*** Excerpted text ***

Fish urinate either through their gills or through a "urinary pore." The latter eliminates urine that has been filtered via the kidneys. Saltwater varieties excrete most urine through the gills, while freshwater fish do so through the urinary pore. Saltwater fish take in a great deal of salt and must excrete it. Freshwater fish have to get rid of all the water they take in.

Fish Kidneys

Fish have two kidneys. The head kidney filters out wastes that go through the gills, while the posterior kidney filters wastes that go out the urinary pore. In freshwater fish, the kidneys save ions and excrete water. For saltwater fish, the kidneys conserve water and eliminate ions, with most of this waste material exiting through the gills.

Fish Urine

While fish urine primarily consists of ammonia, that's not all it contains. Depending on the species, ammonia leaves the body primarily via the gills. Fish urine also includes amino acids, a small amount of urea and the organic acids creatinine and creatine. Saltwater fish urine contains a great amount of salt, while freshwater fish urine consists primarily of water with small amounts of salt. Freshwater fish produce a lot of urine. Saltwater fish produce far less, and what they do excrete is quite concentrated.

*** Source data ***

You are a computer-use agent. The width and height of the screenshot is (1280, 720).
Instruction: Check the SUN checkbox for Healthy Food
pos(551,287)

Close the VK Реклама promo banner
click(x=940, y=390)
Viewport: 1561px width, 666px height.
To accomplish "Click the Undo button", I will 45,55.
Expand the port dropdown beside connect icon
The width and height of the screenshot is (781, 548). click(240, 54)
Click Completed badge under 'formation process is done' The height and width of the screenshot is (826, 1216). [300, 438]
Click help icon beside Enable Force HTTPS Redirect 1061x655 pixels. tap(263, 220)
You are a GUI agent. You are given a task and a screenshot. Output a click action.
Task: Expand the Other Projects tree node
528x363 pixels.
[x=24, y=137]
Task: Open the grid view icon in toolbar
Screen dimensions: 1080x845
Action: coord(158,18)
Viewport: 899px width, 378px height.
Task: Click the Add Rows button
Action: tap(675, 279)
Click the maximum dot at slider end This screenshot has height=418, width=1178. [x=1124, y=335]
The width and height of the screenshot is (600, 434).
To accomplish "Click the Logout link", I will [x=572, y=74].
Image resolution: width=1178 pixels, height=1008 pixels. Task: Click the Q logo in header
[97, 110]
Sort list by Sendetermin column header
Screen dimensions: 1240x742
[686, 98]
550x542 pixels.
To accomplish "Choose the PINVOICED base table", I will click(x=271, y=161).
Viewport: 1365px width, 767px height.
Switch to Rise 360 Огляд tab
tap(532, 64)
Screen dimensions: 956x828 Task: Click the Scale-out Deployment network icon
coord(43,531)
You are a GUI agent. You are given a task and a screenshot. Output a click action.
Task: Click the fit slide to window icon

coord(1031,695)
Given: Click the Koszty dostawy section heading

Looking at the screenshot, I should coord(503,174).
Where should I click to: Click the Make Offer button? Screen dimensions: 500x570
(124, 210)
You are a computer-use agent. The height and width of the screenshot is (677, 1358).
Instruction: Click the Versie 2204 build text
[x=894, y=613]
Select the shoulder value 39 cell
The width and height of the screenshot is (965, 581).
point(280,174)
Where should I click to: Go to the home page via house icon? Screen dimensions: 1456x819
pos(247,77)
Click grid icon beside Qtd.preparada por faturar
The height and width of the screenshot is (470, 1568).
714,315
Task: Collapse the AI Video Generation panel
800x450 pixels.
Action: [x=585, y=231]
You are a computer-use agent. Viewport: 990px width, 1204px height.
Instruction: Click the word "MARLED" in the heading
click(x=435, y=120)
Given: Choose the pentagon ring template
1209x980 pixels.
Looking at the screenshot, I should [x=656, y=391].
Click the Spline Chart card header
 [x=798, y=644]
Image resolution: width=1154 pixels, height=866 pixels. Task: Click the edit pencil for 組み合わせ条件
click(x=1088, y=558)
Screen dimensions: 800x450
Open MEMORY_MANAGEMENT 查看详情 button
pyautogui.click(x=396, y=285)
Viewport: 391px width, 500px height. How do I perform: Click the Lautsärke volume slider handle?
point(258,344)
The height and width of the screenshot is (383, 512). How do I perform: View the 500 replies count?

***

**Task objective**
Write out the passage on how fish urinate word for word, starting with "Fish Kidneys" and going on through "is quite concentrated.".

**Response box**
Fish Kidneys

Fish have two kidneys. The head kidney filters out wastes that go through the gills, while the posterior kidney filters wastes that go out the urinary pore. In freshwater fish, the kidneys save ions and excrete water. For saltwater fish, the kidneys conserve water and eliminate ions, with most of this waste material exiting through the gills.

Fish Urine

While fish urine primarily consists of ammonia, that's not all it contains. Depending on the species, ammonia leaves the body primarily via the gills. Fish urine also includes amino acids, a small amount of urea and the organic acids creatinine and creatine. Saltwater fish urine contains a great amount of salt, while freshwater fish urine consists primarily of water with small amounts of salt. Freshwater fish produce a lot of urine. Saltwater fish produce far less, and what they do excrete is quite concentrated.